The mouths of babes. How I wish I could gently close them from time to time.
I know my six pack may have morphed, over time, into more of a loose case of singles, but as Middle-Aged Man says, "I'm workin' on it."
Because I am. Ever since I turned fifty, my waistline has become a point of interest for those whose line of sight brings them to my navel, staring right back at them. This level of fascination is primarily found among those students whose first contact with me is often my gut. It is a frequent and regular reminder for me about the mild ravages of the aging process. What used to be maintained by a sloppy diet of Tombstone pizza and Coca Cola is now subject to an exercise regimen, intermittent fasting, an increase in my daily fiber intake, and the removal of Tombstone and Coke from the pantry.

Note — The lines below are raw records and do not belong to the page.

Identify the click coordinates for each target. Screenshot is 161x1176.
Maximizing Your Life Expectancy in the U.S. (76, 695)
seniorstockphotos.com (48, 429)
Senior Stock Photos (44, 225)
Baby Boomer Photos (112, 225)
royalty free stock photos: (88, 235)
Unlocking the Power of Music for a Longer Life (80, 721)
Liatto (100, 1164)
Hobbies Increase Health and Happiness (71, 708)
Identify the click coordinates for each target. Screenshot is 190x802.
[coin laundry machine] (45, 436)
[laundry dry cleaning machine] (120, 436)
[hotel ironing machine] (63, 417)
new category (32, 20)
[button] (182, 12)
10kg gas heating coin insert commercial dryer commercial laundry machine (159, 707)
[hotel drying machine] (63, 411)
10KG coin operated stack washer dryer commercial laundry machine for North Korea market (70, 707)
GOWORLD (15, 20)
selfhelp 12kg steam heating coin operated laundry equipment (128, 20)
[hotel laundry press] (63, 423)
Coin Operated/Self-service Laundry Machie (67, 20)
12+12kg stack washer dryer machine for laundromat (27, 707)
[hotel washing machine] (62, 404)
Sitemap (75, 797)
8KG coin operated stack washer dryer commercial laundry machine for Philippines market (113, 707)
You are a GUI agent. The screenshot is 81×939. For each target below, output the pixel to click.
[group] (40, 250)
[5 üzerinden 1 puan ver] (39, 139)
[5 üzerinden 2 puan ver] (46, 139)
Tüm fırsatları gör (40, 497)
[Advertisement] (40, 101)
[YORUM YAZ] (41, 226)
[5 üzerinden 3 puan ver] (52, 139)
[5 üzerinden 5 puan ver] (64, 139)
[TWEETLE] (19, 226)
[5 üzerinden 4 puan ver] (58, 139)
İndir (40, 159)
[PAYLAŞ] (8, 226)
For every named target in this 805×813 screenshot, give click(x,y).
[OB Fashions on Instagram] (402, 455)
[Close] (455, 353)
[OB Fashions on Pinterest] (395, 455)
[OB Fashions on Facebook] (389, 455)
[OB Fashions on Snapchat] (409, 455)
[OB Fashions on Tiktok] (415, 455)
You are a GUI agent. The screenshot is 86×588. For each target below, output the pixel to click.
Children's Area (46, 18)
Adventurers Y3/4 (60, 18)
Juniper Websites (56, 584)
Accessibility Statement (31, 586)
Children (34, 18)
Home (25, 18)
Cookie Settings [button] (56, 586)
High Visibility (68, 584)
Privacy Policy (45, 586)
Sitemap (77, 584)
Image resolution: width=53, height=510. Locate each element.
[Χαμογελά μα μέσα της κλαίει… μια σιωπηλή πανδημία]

And yet, my silhouette continues its glacial shift. I know that removing my bedtime snack could make a difference, but it's hard for me to level one more may do into the desert of "no thank you." Which pretty much leaves me at odds with the voices of children who seem as interested in my belly as anything I might have to say to them.
I have come to accept this focus on my midsection as an on-the-job hazard, much in the same way that fourth and fifth graders whose gaze is slightly higher have fixated on my distinct lack of hair covering my head.
And somewhere I can hear my old man laughing. Dad was, by his own words, a "fat bald guy." Not that he didn't struggle with that first part. He was an avid racquetball player. He's the one who started me running all those years ago. We went for a run together before his weekend in California ended up in a fatal plane crash.
So, I suppose that while I continue to mitigate the middle-aged spread, I will see my tummy and my extra forehead as a lasting tribute to my late father.
But I don't think that will be worth explaining to a seven year old.